Why do I read NCR?
In a July 9 letter to Washington Cardinal Theodore McCarrick, Cardinal Joseph Ratzinger, head of the Vatican's Congregation for the Doctrine of the Faith, put to rest speculation that his views were misrepresented or that the U.S. bishops acted contrary to Vatican wishes in their recent statement on Catholics in political life. (Washington Notebook, July 7).
Unsaid: 'His [McCarrick's] views,' as represented in his 'Interim Reflections' are neither approved nor even mentioned in Ratzinger's letter.
"The statement is very much in harmony with the general principles [of] 'Worthiness to Receive Holy Communion,' sent as a fraternal service -- to clarify the doctrine of the Church on this specific issue - in order to assist the American bishops in their related discussion and determinations," wrote Ratzinger.
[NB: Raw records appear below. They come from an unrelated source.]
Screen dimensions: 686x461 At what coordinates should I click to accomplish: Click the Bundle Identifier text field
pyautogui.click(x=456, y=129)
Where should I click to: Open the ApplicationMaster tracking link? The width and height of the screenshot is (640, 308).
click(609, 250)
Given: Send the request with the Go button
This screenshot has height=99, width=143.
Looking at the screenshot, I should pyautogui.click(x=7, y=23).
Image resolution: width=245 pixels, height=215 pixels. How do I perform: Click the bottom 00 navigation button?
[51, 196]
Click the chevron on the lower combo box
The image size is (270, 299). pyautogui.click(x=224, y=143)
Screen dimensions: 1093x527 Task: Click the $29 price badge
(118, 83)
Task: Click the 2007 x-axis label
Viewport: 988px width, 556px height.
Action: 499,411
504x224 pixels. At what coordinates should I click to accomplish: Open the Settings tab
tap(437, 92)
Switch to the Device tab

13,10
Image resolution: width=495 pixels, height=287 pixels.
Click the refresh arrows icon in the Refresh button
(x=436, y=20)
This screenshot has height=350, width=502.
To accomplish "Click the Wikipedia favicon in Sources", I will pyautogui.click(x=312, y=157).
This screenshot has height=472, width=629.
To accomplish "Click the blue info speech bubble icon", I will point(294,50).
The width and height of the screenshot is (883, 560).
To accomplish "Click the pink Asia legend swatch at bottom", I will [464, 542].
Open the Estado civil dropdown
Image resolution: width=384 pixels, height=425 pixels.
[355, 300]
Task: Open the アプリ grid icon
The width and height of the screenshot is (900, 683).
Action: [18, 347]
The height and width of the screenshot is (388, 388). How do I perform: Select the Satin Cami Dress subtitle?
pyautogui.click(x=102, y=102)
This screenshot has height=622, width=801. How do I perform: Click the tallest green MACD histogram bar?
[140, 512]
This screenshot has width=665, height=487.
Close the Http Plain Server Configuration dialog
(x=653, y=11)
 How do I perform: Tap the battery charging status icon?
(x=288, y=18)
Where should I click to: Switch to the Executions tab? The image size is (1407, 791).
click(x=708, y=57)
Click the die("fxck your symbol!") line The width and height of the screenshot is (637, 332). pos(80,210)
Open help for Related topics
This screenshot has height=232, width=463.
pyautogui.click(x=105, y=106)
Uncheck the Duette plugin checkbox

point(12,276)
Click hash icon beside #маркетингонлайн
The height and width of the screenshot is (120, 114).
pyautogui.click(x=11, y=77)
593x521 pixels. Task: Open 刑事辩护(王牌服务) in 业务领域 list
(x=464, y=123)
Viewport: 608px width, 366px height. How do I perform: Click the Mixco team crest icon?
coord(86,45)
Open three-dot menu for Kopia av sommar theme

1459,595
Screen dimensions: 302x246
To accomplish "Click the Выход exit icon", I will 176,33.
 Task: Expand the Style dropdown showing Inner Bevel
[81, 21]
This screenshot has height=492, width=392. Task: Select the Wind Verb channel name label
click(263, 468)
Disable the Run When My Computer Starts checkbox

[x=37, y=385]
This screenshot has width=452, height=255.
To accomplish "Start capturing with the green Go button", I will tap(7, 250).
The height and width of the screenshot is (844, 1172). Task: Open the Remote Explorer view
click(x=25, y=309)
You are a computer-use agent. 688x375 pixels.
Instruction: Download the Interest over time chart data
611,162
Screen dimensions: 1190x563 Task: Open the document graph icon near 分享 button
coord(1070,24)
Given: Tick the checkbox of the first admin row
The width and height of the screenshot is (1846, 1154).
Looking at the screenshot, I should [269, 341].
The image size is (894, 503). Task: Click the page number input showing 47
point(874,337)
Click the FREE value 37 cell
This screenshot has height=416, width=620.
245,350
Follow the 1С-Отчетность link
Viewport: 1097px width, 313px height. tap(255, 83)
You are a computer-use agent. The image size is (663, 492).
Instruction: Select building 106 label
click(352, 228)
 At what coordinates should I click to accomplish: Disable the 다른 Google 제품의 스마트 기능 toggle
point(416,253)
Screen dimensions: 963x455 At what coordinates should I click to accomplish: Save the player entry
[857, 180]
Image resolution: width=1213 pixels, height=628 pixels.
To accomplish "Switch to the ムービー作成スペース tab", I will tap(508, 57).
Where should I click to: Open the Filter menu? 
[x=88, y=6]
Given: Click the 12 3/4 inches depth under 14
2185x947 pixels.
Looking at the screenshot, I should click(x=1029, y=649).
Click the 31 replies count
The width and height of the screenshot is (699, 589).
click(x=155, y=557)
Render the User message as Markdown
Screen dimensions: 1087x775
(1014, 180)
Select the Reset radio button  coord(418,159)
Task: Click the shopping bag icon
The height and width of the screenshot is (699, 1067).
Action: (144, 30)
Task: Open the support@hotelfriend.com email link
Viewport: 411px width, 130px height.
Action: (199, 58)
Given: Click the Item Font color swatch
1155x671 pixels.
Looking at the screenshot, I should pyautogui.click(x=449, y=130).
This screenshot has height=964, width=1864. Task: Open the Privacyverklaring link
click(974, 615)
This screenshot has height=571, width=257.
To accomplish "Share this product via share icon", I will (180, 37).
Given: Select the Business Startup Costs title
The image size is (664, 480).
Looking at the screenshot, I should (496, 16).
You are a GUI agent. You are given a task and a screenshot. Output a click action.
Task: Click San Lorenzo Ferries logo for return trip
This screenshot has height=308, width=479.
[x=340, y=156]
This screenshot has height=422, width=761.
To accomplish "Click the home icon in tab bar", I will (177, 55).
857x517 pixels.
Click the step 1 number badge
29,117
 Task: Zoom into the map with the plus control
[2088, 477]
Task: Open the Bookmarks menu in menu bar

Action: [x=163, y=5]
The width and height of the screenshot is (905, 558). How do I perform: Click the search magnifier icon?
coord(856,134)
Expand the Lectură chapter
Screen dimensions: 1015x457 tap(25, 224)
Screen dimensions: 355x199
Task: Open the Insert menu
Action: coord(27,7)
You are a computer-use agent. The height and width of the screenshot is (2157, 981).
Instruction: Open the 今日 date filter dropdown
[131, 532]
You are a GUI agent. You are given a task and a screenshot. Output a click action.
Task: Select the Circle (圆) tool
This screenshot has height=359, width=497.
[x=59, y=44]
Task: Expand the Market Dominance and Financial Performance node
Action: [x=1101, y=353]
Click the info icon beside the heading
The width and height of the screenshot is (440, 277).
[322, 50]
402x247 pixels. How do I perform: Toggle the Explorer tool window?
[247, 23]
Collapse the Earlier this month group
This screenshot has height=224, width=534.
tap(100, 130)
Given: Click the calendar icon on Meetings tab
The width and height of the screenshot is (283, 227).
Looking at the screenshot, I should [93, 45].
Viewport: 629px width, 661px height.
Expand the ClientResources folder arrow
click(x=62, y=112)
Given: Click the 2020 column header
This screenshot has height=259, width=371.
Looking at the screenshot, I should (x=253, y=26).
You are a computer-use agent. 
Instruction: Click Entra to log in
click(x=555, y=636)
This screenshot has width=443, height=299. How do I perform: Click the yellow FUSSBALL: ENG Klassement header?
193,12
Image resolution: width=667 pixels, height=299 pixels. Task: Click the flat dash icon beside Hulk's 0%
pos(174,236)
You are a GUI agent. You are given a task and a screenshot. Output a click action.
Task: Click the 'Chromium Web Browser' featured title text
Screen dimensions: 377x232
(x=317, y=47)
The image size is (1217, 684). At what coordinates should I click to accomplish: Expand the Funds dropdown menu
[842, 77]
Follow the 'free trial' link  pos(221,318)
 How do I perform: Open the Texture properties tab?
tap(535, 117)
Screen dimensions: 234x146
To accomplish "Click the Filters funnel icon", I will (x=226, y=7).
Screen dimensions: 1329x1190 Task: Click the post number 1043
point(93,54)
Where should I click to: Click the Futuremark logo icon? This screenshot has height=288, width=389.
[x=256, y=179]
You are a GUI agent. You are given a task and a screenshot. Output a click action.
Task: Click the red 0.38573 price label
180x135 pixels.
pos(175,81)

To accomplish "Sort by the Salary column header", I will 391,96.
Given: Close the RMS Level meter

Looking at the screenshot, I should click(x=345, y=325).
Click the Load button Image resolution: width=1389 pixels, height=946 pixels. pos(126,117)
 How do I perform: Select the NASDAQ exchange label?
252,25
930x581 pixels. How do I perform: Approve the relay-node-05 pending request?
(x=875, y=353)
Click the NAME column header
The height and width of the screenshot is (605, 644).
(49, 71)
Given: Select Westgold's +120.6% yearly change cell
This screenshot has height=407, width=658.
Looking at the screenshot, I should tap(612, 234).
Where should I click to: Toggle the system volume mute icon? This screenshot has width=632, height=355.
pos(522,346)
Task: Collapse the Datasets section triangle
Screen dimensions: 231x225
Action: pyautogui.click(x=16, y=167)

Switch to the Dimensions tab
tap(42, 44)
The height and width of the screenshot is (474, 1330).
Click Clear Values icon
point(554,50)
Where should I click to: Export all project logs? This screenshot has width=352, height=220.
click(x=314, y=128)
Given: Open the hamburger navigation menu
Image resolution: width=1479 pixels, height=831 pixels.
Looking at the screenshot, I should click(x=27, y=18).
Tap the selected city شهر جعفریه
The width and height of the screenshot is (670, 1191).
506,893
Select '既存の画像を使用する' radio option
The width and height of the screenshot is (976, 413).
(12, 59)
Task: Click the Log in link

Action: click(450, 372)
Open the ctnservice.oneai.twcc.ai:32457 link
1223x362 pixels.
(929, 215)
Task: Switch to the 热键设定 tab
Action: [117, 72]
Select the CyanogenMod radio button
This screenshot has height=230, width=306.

Unsaid: 'The statement' being referred to is not McCarrick's document but that produced by the full body of bishops, i.e. 'Catholics in Political Life.' As I've argued, this document represents not a reflectin of McCarrick's views, but a departure from them.
The U.S. bishops' statement said that it was the responsibility of each bishop to decide in his own diocese how to respond to Catholic pro-choice politicians, including whether or not they should be denied communion. The 183-6 vote in favor of the statement made clear, however, that the vast majority of bishops do not favor withholding communion from pro-choice Catholic politicians.
Unsaid: Since the statement made no such proposal, i.e. to discourage the denial of communion, such a reading is impossible. The most that can be said is that the vast majority of bishops do not favor a general policy of denying communion. Rather, they prefer to leave the decision to the ordinary.